What is CVID and describe the rheumatologic manifestations of CVID and how these manifestations are diagnosed
CVID is a heterogenous group of immunodeficiency disorders characterized by quantitative IgG levels less than two standard deviations below the mean for patient’s age, low IgA or IgM levels, and poor specific antibody response to vaccinations. Clinically, patients present with recurrent respiratory tract infections and not uncommonly, aseptic arthritis (30%), cytopenias (ITP in ∼20%, AHA, pernicious anemia), and granulomatous (sarcoid-like) or lymphocytic interstitial lung and/or GI disease (5%–10%). Other organ-specific autoimmunity can occur in the liver (autoimmune hepatitis), endocrine (thyroiditis, diabetes), and skin (psoriasis, vitiligo). Septic arthritis with bacteria (extracellular and/or encapsulated) or Mycoplasma (particularly U. urealyticum ) can also occur.

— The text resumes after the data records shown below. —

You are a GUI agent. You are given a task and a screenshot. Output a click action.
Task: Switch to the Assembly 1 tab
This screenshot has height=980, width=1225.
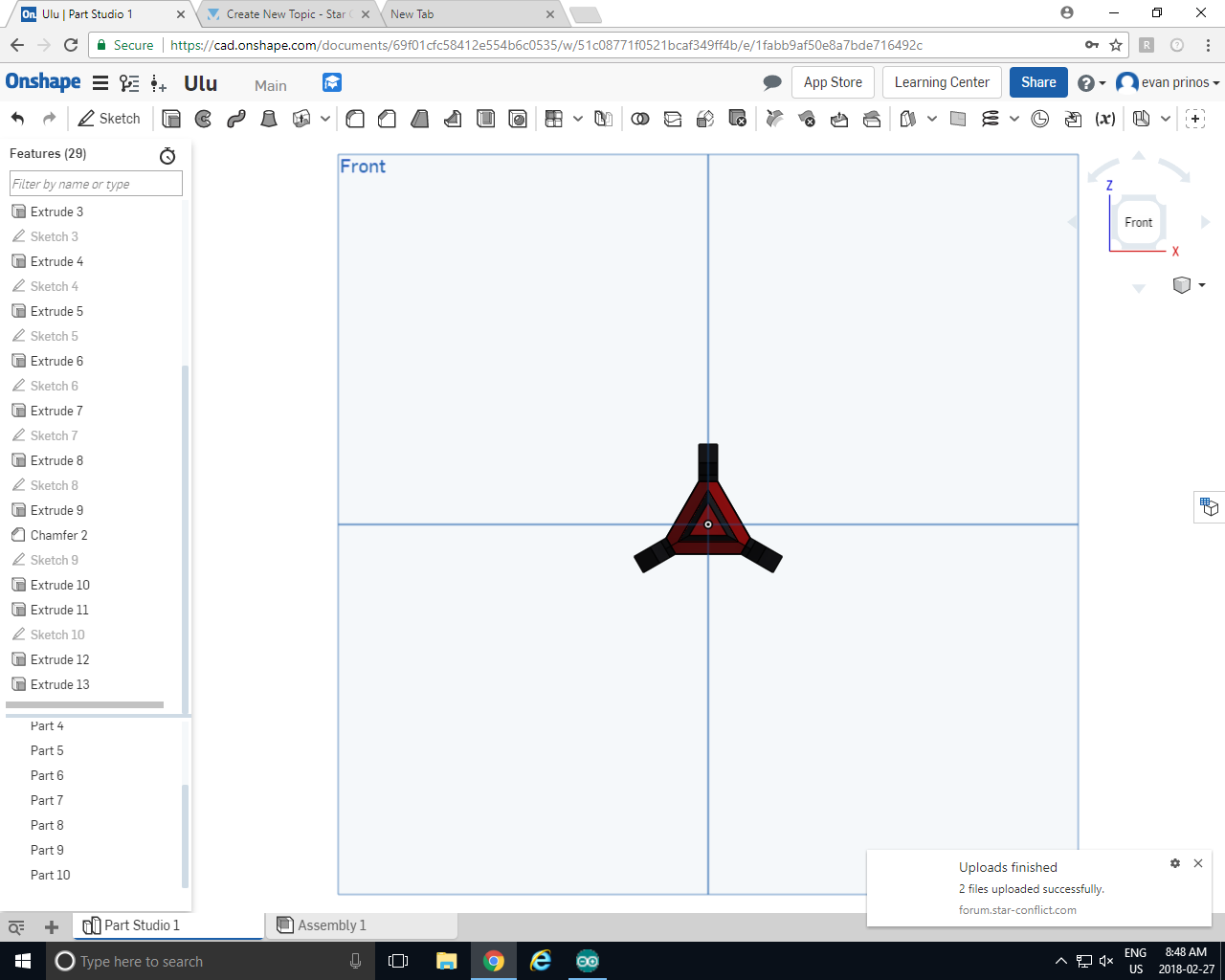(332, 924)
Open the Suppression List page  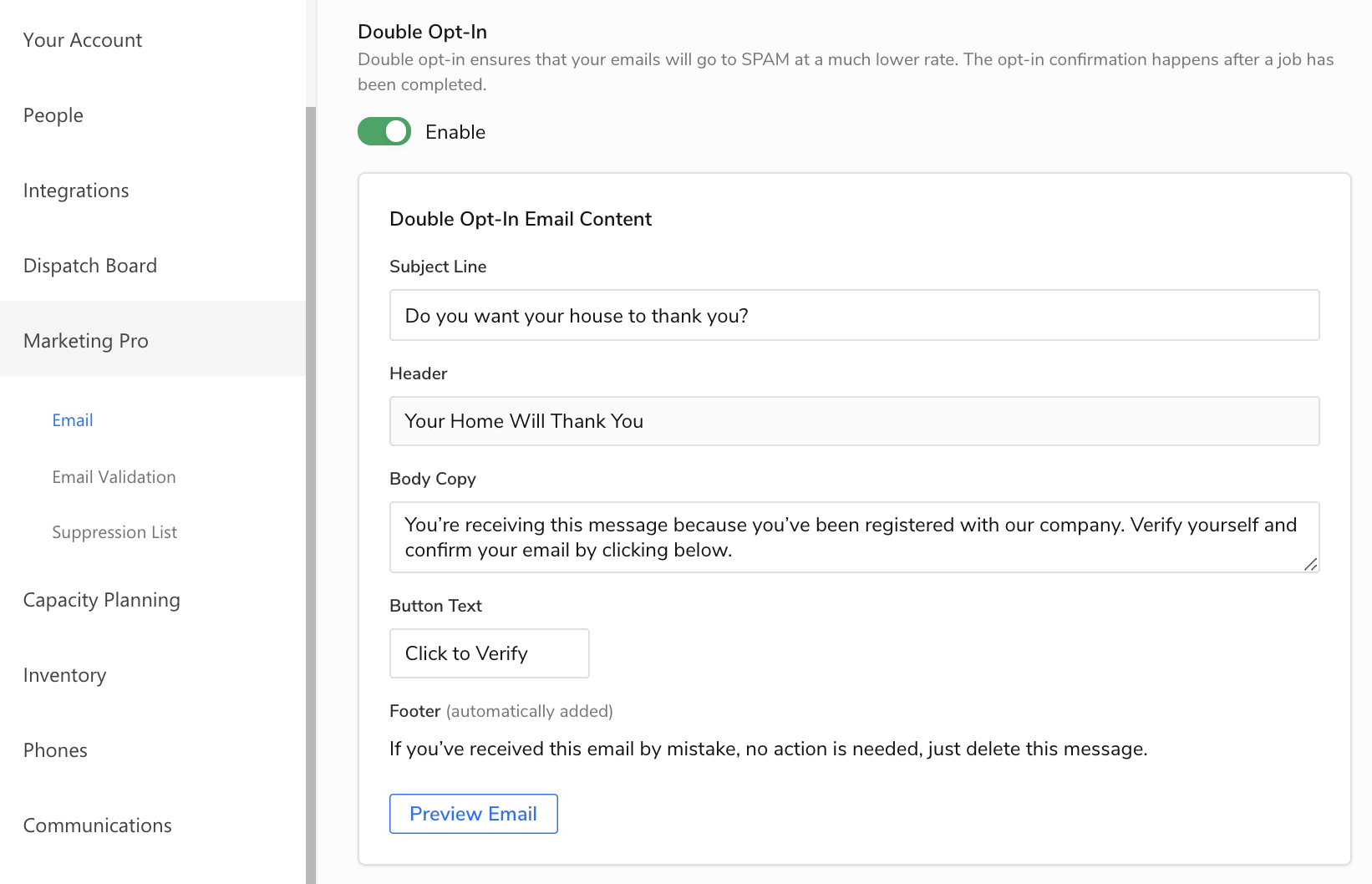pos(114,532)
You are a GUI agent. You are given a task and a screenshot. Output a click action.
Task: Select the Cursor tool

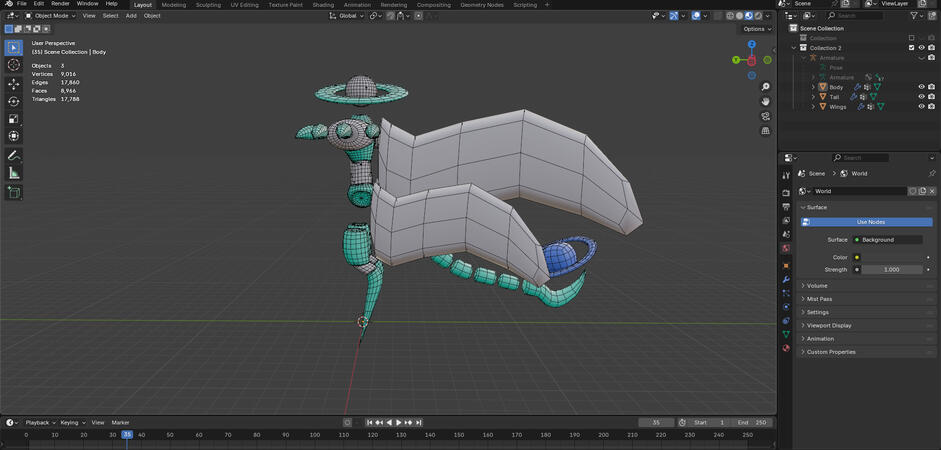pos(14,65)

More single-gene defects have been associated with PID syndromes within nonconsanguineous families who have presented with a CVID phenotype (hCTLA4, LRBA, PIK3, ICOS, CD19, TACI, BAFF-R). However, the majority of patients with the CVID phenotype who have been sequenced do not have a monogenetic explanation for their condition. Since the diagnosis of CVID requires a significant deficiency in circulating IgG, IgG-based serologic tests are unreliable and not used to definitely diagnose autoimmune manifestations. As with rheumatologic evaluation for rheumatic diseases, diagnosis is based on a history which would raise concern for inflammatory arthritis or end-organ damage. Clinical examination may reveal synovitis, alopecia, rashes/vitiligo, focal weakness, hepatosplenomegaly, pulmonary crackles, and so on. The arthritis in CVID most commonly involves large- and medium-sized joints, although involvement of proximal interphalangeal and metacarpophalangeal joints have been also reported. Rheumatoid nodules are not common, though erosions and periarticular osteopenia have been reported. While arthralgias may respond somewhat to IVIG therapy, true arthritis with synovitis on exam responds to the same oral DMARDs (hydroxychloroquine, methotrexate, azathioprine, sulfasalazine) used in the treatment of seronegative RA. While biologics may raise the risk of infection in patients, tumor necrosis factor (TNF)-blockade and rituximab have been successfully used in patients with more aggressive (erosive or refractory to oral DMARDs) arthritis as well as granulomatous (infliximab, rituximab) or lymphocytic interstitial lung disease (rituximab in conjunction with azathioprine or mycophenolate mofetil).